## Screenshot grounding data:

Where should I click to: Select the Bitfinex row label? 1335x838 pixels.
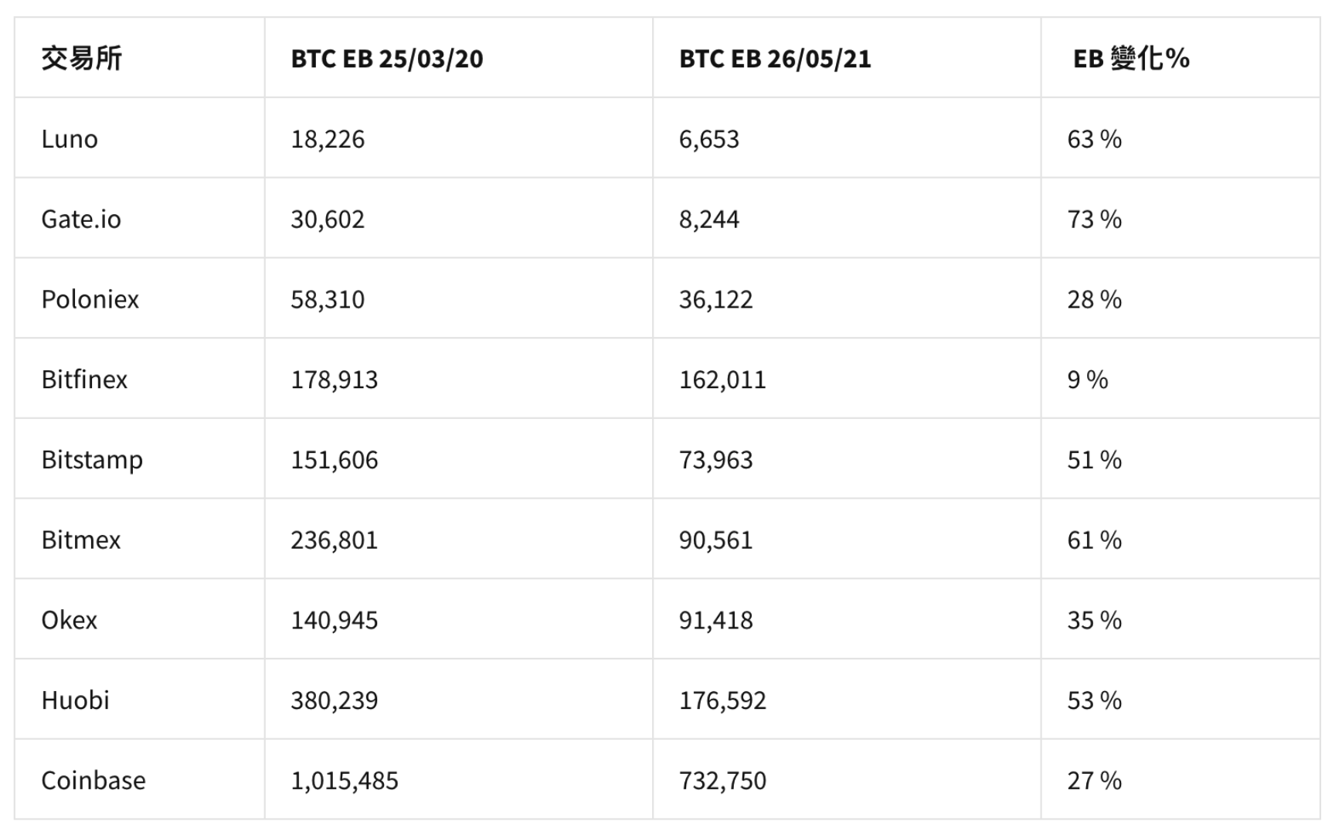(84, 380)
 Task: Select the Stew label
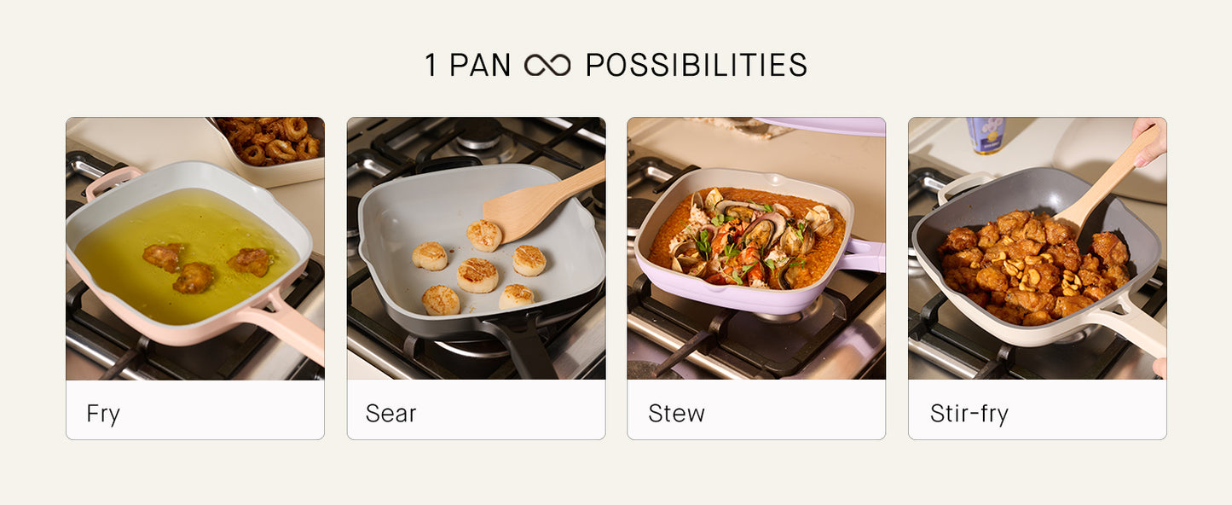pos(677,414)
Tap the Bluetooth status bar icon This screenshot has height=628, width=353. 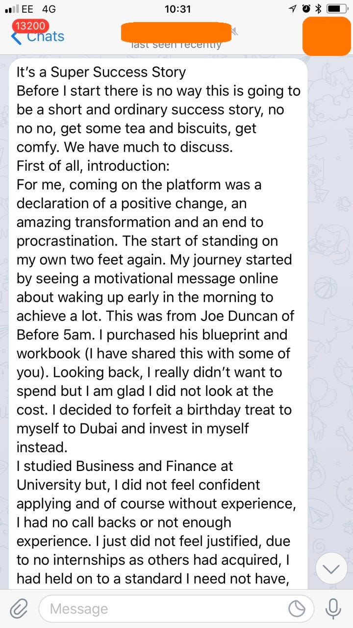318,9
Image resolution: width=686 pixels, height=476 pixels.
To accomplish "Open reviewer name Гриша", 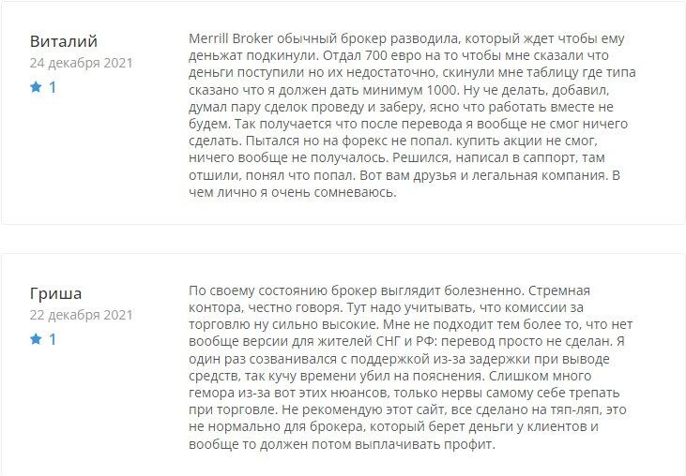I will (56, 293).
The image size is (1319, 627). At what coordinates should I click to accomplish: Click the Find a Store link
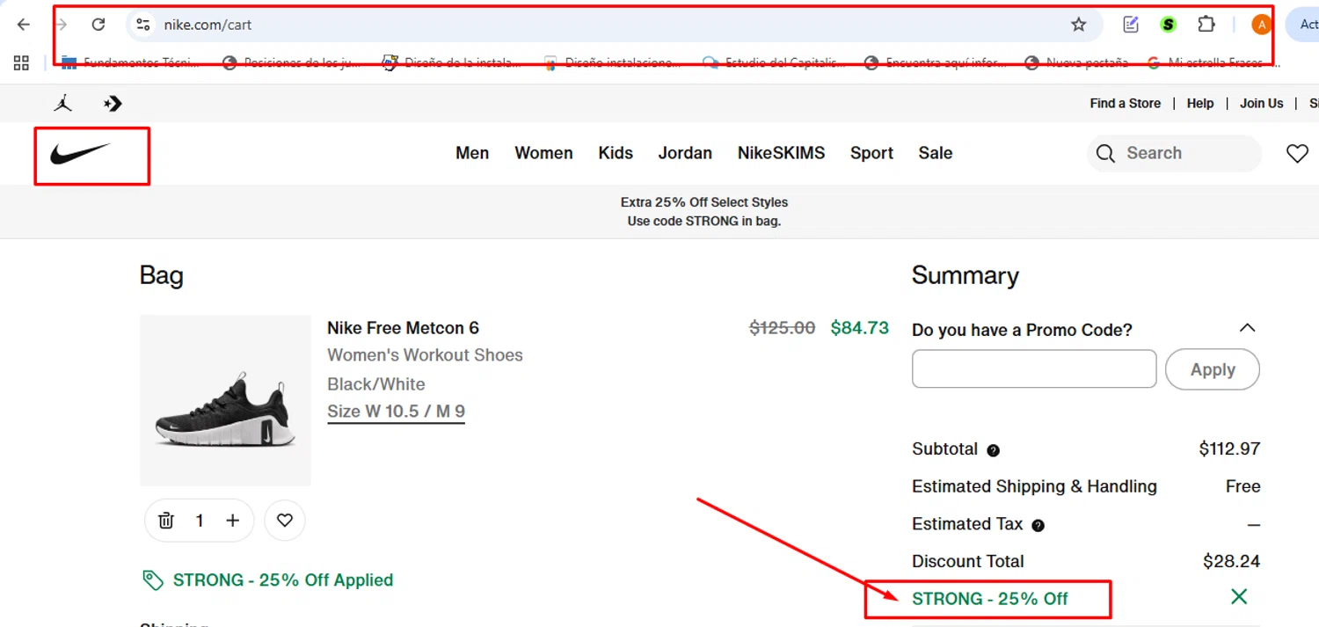[x=1125, y=104]
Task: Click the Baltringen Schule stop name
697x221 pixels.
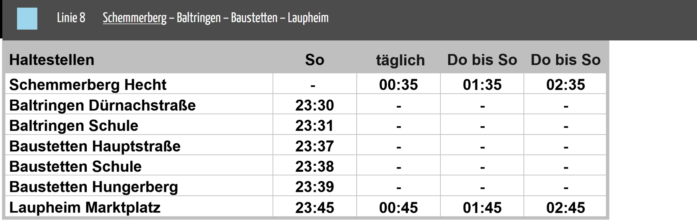Action: coord(74,126)

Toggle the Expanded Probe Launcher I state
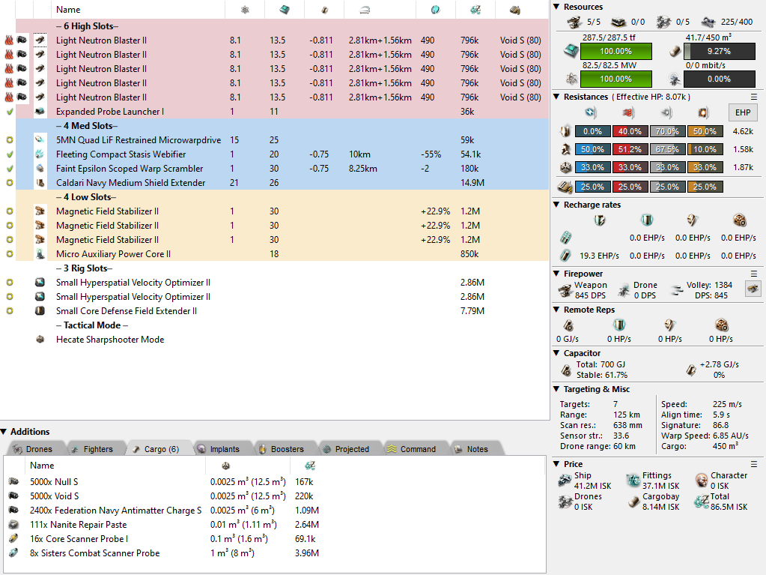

## Exercise objective:
Leaving out every picture, copy exactly the lines from the one that contains "Task: Click the Baltringen Schule stop name" through the end of the entries above.

## Response box:
Task: Click the Baltringen Schule stop name
697x221 pixels.
Action: coord(74,126)

Toggle the Expanded Probe Launcher I state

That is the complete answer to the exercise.